BARAT SNU, akhirnya berhasil memenangkan hati halaman jurnal dengan penanda biru itu.

*****

5 Tahun Kemudian……

Hendri sedang munuju kampus. Ia sedang duduk disatu sudut didalam metro. Ia lupa membawa novel yang ia telah baca hampir seminggu ini. Ketika ia mengotak-atik isi tasnya yang ia temukan adalah jurnal lamanya. Cukup lama ia tak besentuhan dengan barang kesayangannya itu. Hal yang pertanya ia lakukan akan menulis. Kebiasan yang dulu ia rutin lakukan.
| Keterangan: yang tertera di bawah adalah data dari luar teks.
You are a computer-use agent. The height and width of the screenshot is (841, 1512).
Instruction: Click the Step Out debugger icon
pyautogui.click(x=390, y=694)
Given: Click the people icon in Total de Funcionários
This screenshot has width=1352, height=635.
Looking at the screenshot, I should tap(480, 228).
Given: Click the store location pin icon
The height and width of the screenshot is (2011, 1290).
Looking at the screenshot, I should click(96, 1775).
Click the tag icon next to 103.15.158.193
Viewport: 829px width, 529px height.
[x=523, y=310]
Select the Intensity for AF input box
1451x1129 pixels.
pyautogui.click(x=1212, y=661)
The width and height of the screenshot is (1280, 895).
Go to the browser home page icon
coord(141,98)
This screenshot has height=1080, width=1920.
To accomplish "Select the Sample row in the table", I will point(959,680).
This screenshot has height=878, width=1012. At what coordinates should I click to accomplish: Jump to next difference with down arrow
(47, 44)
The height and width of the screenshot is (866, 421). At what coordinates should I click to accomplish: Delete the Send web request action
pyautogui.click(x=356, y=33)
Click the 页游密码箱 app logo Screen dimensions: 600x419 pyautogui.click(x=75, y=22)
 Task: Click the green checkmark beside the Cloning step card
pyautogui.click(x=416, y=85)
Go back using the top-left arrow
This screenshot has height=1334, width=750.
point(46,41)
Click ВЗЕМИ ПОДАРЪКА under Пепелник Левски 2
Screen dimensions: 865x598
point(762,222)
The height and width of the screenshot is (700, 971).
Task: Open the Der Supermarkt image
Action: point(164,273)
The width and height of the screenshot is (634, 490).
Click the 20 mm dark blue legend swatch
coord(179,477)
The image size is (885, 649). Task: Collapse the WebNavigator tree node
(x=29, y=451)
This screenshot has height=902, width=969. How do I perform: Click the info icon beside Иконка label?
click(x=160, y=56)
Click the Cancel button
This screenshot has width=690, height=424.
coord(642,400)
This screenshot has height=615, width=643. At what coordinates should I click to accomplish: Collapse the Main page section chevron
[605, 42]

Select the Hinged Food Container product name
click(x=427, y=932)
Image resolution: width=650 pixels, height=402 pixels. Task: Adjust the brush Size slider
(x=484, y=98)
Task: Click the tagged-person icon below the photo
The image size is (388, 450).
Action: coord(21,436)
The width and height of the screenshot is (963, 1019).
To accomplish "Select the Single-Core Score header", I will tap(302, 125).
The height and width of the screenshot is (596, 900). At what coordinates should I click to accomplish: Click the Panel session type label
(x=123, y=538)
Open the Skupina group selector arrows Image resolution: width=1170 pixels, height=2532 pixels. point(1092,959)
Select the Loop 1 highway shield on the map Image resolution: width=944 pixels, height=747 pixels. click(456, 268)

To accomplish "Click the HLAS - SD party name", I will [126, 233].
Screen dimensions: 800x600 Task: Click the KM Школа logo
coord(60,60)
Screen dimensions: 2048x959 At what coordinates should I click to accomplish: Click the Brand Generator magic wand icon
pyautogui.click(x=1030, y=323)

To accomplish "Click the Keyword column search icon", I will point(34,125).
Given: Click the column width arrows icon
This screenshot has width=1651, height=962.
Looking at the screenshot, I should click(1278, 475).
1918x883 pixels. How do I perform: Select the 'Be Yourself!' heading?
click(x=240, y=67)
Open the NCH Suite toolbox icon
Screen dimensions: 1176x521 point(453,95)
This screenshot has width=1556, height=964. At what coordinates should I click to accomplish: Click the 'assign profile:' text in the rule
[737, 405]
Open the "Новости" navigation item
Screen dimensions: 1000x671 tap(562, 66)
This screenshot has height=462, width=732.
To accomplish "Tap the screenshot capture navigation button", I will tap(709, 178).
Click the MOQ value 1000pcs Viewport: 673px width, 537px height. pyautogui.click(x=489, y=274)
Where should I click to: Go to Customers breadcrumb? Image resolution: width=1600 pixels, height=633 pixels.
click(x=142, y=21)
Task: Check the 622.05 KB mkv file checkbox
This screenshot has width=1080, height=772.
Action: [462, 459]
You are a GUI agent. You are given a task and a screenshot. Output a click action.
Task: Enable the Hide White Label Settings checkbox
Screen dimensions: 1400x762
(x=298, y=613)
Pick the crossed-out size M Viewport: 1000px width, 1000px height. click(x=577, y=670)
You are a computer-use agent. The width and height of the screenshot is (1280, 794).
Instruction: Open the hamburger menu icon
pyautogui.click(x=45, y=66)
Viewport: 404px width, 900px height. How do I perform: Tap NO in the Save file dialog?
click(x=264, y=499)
Sekarang aku kuliah di Liberal Art Education.
Aku tahu aku tidak masuk kampus negeridan terkenal tapi aku suka hidup baruku ini.
Aku juru jurusan Literature with minor history.

Ia mengakhiri lembar itu dengan emoticon smile. :)

Masih ada 5 stasiun lagi, berarti perjalanan masih akan berlangsung selama 20 menit. Ia sangat menyesal tidak membawa novel itu. Ia seharusnya bisa menenendang jauh rasa bosan ini. Akhirnya ia membuka-buka halama yang ada dijurnal itu. Dan yang menarik perhatiannya adalah penanda biru. Ia mencoba cukup lama terdiam dan tersenyum. Ia berpikir cukup keras untuk mengingat kembali. Untuk memeberikan jawaban lantang antara ia atau tidak. Apakah benar SNU yang telah membawanya kesini. "Oh… Aku di Barat sekarang."

Ia tertawa seperti orang kesurupan. Kalau tidak karena semua orang melirik dia mungkin ia tidak akan sadar bahwa ia sedang beraksi sangat aneh. "Dasar guru SNU," ucapnya dengan nada mengutuk. "Pendidikan barat itu tidak seperti yang kamu katakan!" "Siswa memang berperan aktif dikelas, tapi guru bukan duduk saja." "Guru aktif dan siswa juga aktif, itu yang aku saksikan disini" "Ngomong-ngomong terimakasih karena kebohonganmu sudah mengahantarkanku kesini."